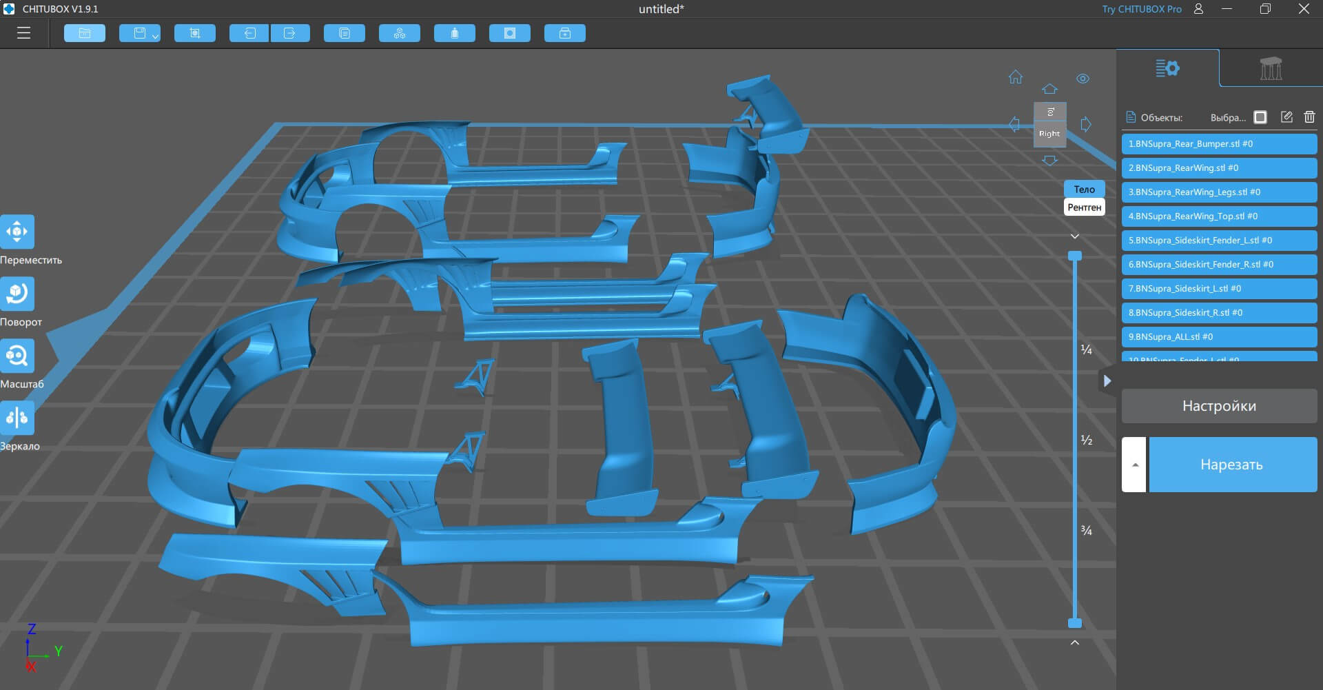Click the layer slider top handle
The image size is (1323, 690).
click(1075, 256)
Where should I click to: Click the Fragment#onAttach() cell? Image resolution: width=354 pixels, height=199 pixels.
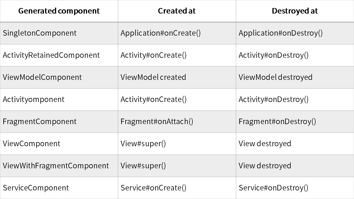157,122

= = = = = = =

What you print must be exactly the lines from the one containing "Where should I" through the last line of the material, and no pictures.

Where should I click to: Click the Fragment#onAttach() cell? Image resolution: width=354 pixels, height=199 pixels.
157,122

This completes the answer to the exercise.